Glad because I was seriously thinking of buying one. (I've got a Bessa R on order along with he 35/2.5.


This is probably the first time I hear someone say the the CV 25/4 is a lousy lens! And it is pertinently untrue. I think most-if-not-all 25-owners will agree with me on this.

The CV 25 is great lens, cheap, sharp, and with not a lot of distortion.

For it being too close to a 35mm... for me it isn't. I don't have a 28 or 21, and the 25 fills the gap perfectly. It's my widest lens and I have yet to get a craving for anything wider. Stick it on the Bessa L and you have IMO the ultimate street shooting kit. I stuck it semi-permanently on my Leitz Minolta CL, and that combo is one of my regular outfits (together with a Bessa R + J8 combo).
 
Thanks Roman for your recommandation. I'm going to try the Ilford Xp2 since I really want to save some money when developing it. color negative cost half as much as the b&w film to develope in a lab.
Thanks alot!
 
I didn't say its lousy. It's less than excellent (my 15mm is). I have the 25mm, the 35mm Ultron, the 75mm Voigtlander: all of them very good, but less sharp (for landscapes) than the 15mm... the 15mm will squeeze the corn out of every film.

The 35mm Ultron isn't lousy either. But for everday use I prefer my old Canon 2/35. More compact, more contrast, better color saturation at smaller apertures. At f/1.7-2.8 the Voigtlander is a bit sharper, but who cares?

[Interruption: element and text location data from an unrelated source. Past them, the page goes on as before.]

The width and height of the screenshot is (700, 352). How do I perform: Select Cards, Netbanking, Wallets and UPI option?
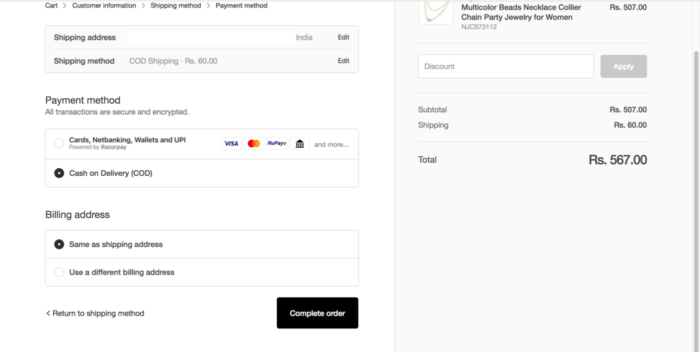[59, 143]
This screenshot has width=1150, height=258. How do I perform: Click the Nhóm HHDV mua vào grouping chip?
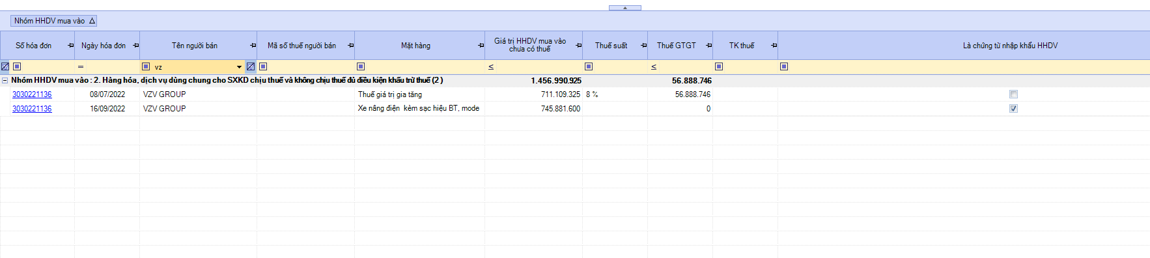click(54, 21)
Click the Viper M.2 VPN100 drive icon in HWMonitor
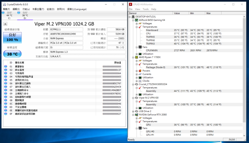 pos(137,98)
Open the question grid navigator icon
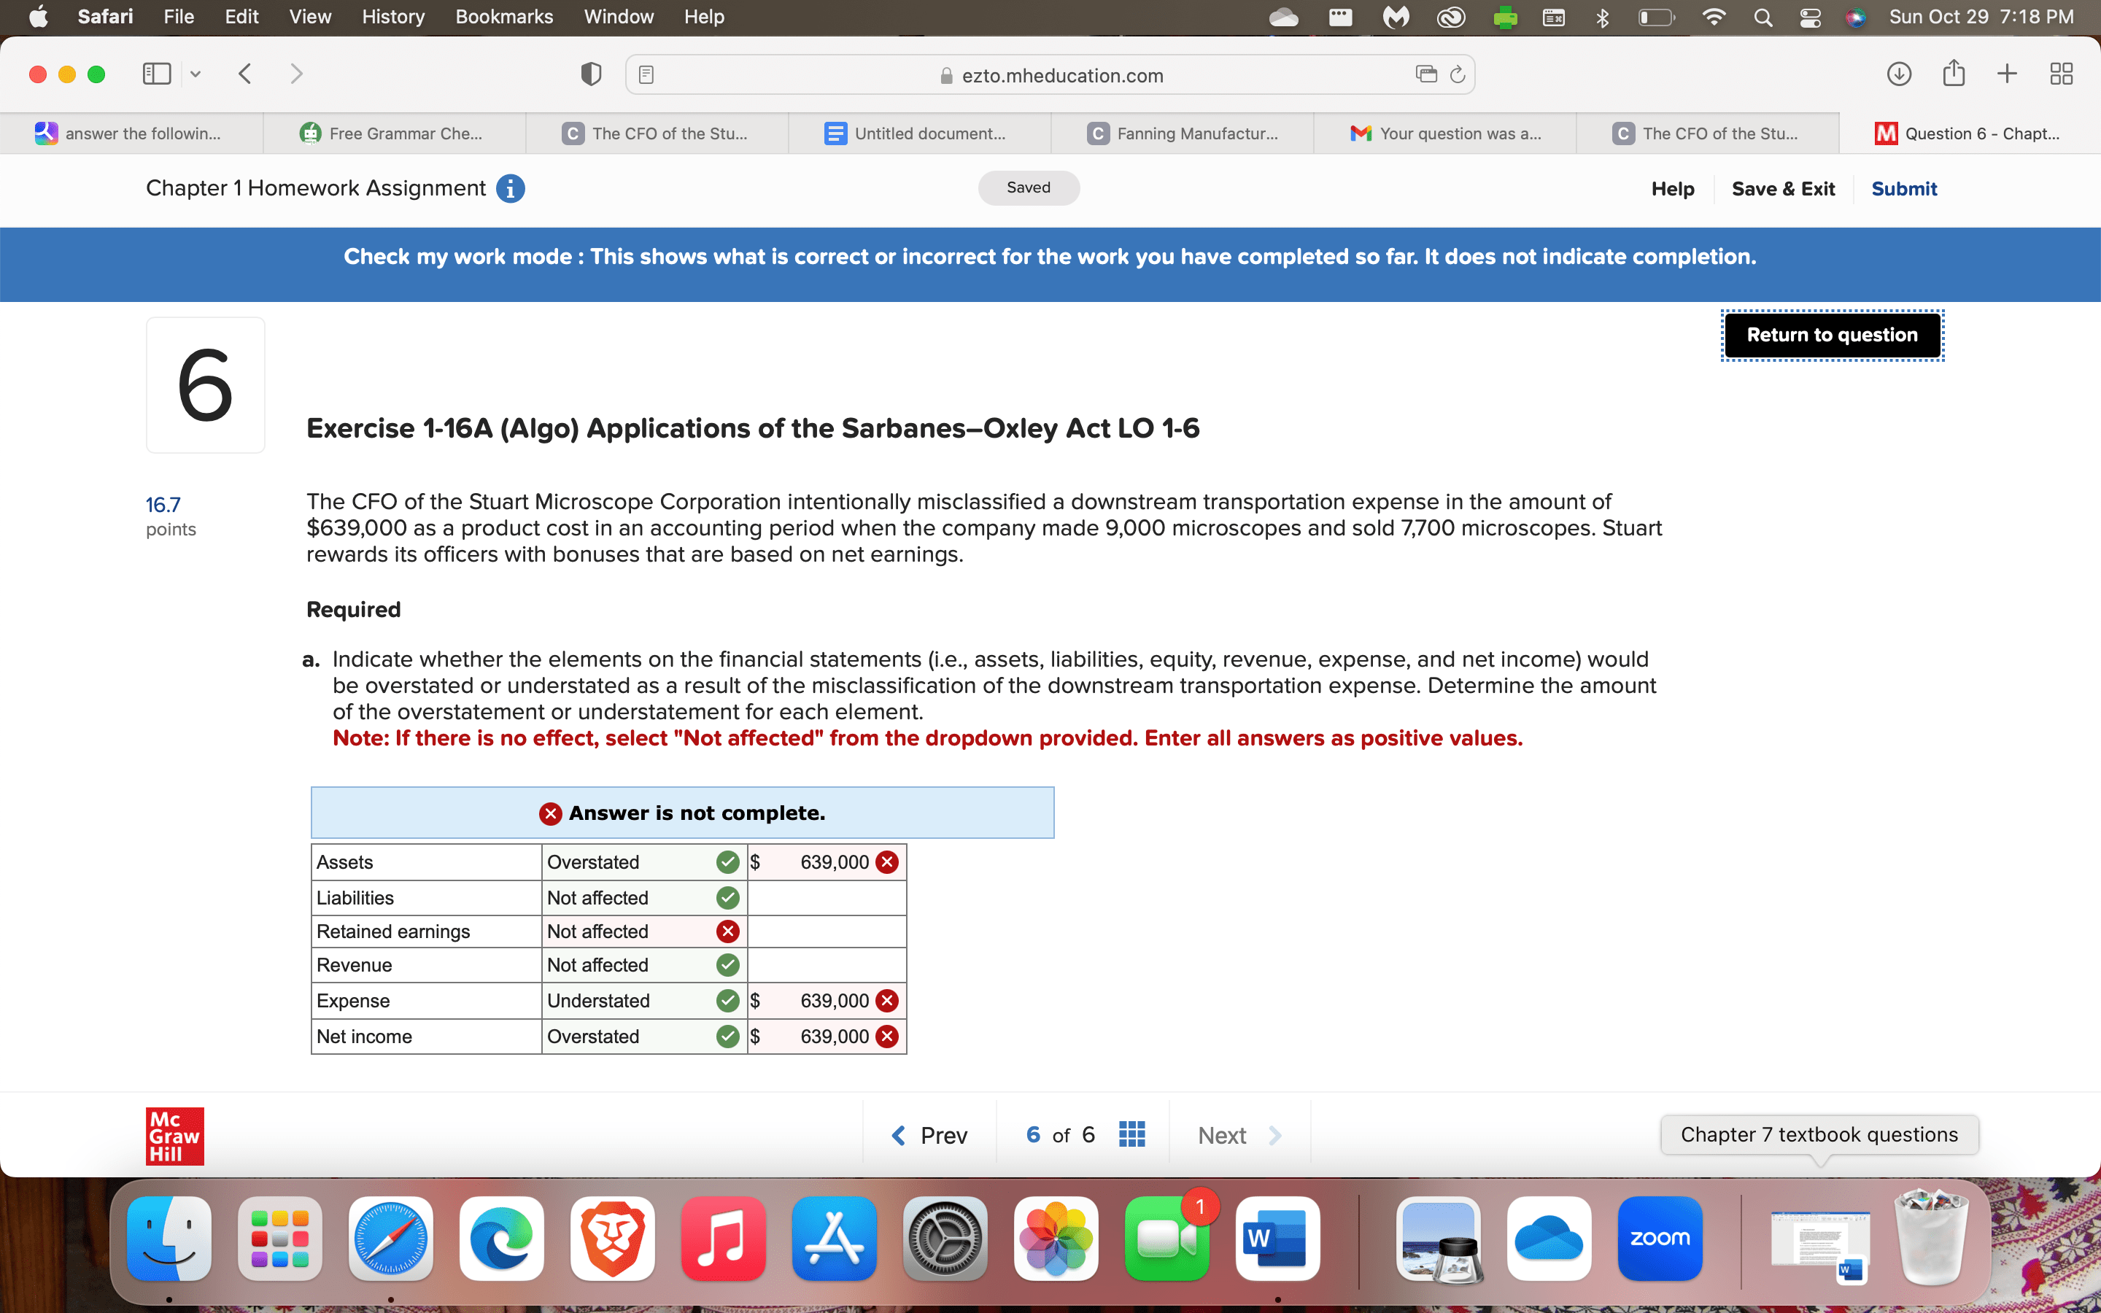This screenshot has width=2101, height=1313. tap(1132, 1134)
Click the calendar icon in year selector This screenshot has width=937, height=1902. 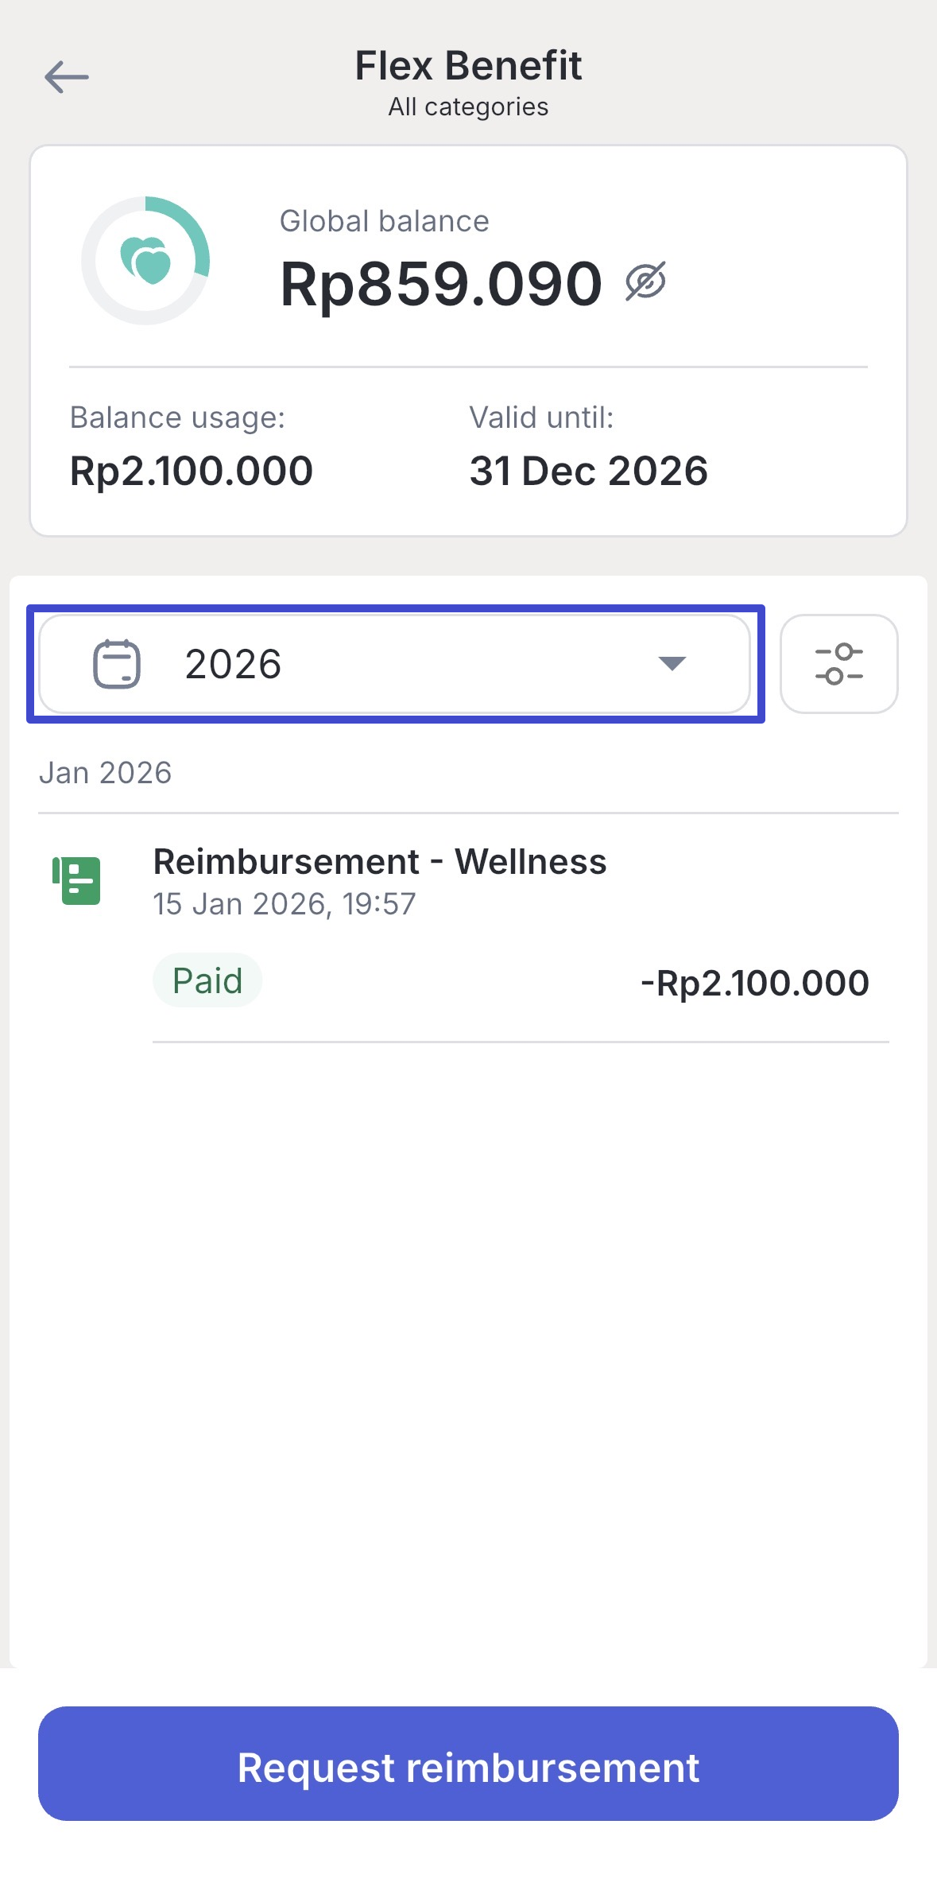[117, 664]
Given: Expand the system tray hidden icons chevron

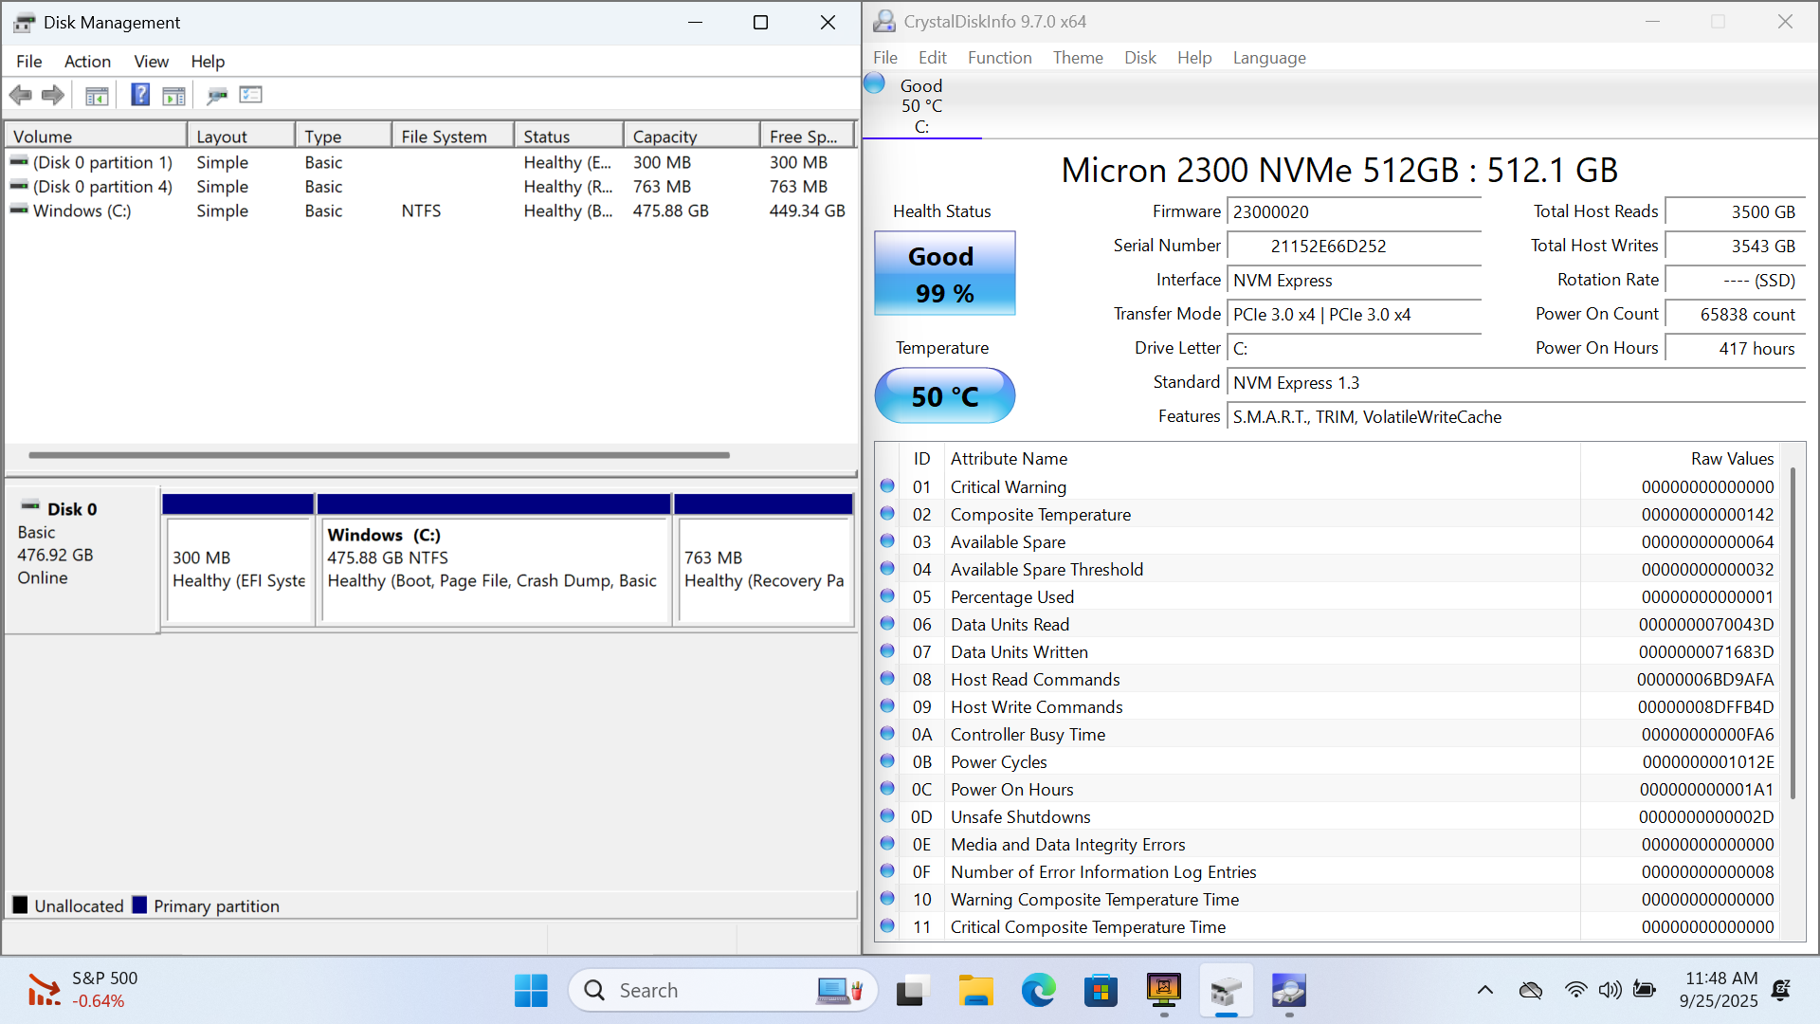Looking at the screenshot, I should 1484,991.

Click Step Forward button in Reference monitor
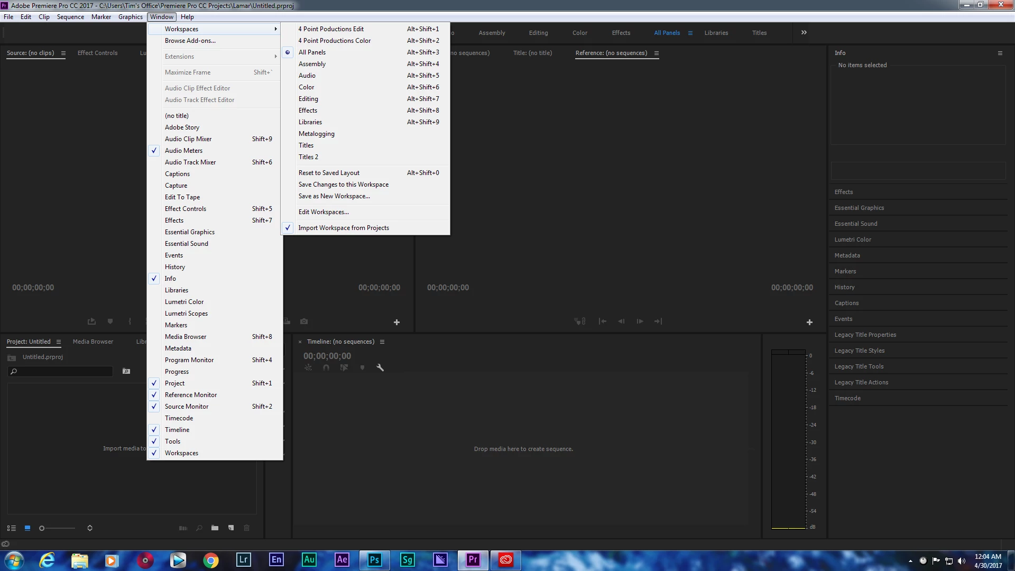(640, 321)
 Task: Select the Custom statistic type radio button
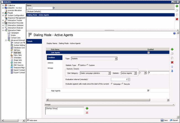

If taking only a few lenses with me; I like broad range. A 21mm, a 35mm and a 75-85 - fine. 25, 50mm and 100 - fine as well. But 25, 35 and 50 are too close for my feeling (for B&W and cutting enlargements in particular). Between 15 and 25, there is a big gap. Yes I often take my 15mm with me (who asks for weight?) but it's a bit extreme. The 25mm on the other hand isn't true ultrawide. The 21mm exists with a reason. it's on my wishlist. I'm more a wideangle guy. Maybe then I will give away the 25mm then - maybe not. The 25mm was initially designed for the RF-less Bessa-L. Great idea to use it in streets hip-shooting! At a Bessa-R it drives you nuts, when all your RF-lenses are coupled except one.
 
Sonnar2 said:
At a Bessa-R it drives you nuts, when all your RF-lenses are coupled except one.

🙂
I know the feeling. Another reason why it's permanently on the CL (or else on the L).